DATASET CONTENT:
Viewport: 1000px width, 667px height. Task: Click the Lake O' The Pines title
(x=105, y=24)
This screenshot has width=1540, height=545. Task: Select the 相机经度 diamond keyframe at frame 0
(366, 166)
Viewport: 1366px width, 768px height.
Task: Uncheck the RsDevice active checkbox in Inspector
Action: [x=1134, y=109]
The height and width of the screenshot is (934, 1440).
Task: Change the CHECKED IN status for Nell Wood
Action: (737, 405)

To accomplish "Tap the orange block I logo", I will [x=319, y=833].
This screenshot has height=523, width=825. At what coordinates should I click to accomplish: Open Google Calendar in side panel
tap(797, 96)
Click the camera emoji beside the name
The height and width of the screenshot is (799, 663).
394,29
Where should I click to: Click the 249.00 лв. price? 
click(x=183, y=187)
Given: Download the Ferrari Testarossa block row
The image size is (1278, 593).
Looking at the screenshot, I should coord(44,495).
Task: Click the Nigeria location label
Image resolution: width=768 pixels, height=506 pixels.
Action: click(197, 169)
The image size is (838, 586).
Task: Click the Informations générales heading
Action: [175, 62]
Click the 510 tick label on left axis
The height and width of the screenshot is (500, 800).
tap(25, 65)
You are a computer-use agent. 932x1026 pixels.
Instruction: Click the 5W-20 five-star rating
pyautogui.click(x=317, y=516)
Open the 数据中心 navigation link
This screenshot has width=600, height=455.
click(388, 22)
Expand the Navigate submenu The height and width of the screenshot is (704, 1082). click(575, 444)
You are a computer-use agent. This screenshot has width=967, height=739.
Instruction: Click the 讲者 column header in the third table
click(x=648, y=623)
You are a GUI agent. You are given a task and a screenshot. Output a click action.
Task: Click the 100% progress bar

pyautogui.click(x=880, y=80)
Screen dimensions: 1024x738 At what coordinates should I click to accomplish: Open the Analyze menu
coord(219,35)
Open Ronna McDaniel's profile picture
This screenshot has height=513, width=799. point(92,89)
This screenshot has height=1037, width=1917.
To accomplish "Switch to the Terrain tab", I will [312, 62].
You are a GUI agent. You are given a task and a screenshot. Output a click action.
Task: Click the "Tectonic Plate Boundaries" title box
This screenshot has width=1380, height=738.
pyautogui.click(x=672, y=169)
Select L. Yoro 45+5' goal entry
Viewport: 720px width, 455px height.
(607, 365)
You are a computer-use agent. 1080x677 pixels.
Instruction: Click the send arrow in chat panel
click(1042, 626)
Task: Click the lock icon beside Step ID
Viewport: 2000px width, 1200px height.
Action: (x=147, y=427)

TASK ITEM:
All lines in the listing above that contain "block" should be shown.

SOLUTION TO THIS PROBLEM:
To accomplish "Tap the orange block I logo", I will [x=319, y=833].
Given: Download the Ferrari Testarossa block row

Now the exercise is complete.